* Exercise directions
Switch "screenshot" to "image" in the listing from its first line through the line with "I will pos(152,316).". Return only those lines with nothing else altered.

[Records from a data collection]
§

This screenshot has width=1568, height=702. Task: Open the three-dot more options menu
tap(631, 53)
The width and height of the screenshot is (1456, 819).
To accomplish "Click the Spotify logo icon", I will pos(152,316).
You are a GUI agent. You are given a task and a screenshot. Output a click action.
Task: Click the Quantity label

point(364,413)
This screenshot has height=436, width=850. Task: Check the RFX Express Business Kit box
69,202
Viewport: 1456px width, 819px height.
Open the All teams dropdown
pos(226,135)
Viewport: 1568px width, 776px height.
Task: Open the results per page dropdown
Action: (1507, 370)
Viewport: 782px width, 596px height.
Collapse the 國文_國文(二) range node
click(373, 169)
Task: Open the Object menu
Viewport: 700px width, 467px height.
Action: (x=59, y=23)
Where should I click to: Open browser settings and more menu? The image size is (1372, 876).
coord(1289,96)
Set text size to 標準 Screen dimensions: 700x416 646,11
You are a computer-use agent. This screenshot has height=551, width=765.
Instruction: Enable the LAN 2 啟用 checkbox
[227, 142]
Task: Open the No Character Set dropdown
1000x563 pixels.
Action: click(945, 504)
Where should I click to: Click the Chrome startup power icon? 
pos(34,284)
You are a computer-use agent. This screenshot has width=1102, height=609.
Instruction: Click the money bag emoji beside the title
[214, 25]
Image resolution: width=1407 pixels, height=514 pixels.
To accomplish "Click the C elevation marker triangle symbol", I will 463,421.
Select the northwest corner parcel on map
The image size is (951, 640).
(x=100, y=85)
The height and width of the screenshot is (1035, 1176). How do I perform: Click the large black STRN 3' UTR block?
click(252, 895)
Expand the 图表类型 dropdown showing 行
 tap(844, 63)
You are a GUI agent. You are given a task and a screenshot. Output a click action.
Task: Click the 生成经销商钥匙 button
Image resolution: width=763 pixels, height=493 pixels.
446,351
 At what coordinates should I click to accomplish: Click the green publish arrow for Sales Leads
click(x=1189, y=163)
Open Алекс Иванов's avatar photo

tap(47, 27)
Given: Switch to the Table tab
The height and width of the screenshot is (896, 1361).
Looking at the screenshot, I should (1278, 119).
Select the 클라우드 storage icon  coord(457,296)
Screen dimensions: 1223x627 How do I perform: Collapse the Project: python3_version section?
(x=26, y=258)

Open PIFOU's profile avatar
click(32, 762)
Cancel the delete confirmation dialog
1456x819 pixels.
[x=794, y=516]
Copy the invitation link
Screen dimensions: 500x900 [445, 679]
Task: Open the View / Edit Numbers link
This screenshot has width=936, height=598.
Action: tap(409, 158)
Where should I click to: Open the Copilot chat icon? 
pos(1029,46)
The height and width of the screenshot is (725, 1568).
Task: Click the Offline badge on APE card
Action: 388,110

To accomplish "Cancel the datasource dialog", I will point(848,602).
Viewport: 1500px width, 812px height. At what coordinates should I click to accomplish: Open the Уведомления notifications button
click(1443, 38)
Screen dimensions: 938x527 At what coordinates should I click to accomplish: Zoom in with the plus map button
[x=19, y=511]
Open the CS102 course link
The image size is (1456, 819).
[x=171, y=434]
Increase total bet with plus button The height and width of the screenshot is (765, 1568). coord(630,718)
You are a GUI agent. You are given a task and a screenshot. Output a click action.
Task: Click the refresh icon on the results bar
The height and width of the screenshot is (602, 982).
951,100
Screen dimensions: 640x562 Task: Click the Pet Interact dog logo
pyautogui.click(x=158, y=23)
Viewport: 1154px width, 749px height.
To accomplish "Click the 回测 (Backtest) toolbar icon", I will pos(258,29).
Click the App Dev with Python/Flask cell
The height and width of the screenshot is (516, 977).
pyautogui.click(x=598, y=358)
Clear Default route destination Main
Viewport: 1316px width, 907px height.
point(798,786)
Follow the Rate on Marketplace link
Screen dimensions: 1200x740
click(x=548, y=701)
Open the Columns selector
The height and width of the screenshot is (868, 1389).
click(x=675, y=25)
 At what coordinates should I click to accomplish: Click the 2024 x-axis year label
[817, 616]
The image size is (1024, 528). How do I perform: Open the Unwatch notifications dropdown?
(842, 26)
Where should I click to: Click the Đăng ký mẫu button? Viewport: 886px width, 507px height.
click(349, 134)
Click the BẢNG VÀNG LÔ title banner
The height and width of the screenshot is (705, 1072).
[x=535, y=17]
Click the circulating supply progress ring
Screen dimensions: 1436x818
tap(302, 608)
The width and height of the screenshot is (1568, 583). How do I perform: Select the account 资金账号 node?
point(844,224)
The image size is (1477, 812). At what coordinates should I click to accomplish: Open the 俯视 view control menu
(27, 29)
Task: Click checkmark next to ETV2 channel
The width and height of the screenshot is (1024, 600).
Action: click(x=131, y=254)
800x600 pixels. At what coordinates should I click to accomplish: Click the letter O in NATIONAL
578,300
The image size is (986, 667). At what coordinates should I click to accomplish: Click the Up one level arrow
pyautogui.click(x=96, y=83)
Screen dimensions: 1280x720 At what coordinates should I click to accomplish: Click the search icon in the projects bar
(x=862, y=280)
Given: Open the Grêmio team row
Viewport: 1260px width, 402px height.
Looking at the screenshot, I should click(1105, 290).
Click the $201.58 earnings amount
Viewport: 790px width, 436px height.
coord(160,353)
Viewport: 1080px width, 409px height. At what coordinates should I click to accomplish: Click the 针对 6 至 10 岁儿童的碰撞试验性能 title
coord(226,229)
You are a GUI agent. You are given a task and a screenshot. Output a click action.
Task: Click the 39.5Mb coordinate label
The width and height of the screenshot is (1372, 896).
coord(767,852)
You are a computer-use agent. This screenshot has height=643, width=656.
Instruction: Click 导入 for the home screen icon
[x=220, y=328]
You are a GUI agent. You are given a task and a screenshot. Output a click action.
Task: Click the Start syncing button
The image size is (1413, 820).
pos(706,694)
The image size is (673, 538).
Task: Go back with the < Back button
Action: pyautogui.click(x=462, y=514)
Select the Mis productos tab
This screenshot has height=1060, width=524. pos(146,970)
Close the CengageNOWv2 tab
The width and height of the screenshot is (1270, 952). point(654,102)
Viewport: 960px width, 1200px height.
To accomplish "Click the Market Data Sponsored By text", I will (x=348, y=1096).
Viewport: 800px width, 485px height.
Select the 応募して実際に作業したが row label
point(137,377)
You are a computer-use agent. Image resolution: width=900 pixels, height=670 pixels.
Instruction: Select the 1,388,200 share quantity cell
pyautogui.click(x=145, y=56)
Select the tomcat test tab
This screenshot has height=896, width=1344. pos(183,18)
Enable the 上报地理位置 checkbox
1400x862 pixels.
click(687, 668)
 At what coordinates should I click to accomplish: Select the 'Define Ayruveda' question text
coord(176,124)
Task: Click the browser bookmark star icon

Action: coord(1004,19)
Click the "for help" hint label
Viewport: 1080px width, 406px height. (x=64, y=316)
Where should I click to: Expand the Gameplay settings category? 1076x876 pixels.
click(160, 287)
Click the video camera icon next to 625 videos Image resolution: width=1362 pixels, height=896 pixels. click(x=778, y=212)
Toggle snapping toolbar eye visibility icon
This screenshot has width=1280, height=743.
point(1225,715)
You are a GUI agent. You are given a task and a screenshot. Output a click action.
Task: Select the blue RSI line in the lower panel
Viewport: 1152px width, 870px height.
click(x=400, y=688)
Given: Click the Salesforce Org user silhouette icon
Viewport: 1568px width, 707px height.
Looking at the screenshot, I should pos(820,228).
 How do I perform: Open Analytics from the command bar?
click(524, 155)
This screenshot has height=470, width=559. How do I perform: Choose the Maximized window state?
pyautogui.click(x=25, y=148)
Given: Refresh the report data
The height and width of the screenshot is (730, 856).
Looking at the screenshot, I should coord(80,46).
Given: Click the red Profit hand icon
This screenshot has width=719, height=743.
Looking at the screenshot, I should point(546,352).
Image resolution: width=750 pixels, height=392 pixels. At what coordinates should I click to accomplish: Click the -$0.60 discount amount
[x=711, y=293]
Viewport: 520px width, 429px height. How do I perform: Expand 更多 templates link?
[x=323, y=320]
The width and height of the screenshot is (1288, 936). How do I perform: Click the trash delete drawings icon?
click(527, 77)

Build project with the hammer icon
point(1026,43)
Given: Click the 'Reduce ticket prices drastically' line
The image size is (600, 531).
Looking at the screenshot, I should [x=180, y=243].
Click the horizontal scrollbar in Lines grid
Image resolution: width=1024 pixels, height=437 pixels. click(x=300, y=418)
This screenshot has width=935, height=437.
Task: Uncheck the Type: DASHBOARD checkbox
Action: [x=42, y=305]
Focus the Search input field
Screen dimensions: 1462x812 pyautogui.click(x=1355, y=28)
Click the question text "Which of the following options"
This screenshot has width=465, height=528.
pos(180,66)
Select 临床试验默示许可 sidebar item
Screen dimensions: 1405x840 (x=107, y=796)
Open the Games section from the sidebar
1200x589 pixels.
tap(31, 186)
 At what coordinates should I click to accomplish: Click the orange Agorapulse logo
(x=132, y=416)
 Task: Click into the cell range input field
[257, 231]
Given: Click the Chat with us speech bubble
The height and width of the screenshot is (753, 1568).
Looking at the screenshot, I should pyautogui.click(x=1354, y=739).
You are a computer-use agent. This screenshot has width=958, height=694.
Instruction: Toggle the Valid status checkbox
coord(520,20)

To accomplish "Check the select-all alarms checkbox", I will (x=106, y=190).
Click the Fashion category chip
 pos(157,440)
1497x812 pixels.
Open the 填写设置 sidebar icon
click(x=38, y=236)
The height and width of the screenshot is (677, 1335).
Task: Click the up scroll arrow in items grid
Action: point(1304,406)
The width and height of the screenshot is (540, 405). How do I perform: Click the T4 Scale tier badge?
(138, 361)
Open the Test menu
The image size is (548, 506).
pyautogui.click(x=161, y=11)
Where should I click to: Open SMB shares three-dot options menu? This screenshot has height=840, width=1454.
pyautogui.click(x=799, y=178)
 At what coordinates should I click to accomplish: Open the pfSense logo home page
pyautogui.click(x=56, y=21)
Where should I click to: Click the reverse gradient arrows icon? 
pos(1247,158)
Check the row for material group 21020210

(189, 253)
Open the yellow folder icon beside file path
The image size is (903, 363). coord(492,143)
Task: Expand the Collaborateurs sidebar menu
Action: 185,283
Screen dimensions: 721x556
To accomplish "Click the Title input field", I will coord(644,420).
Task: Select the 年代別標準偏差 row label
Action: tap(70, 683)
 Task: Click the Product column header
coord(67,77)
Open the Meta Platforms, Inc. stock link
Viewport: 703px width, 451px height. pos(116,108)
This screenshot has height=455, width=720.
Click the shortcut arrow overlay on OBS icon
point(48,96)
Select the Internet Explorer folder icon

§

* Answer below
This image has width=1568, height=702. Task: Open the three-dot more options menu
tap(631, 53)
The width and height of the image is (1456, 819).
To accomplish "Click the Spotify logo icon", I will pos(152,316).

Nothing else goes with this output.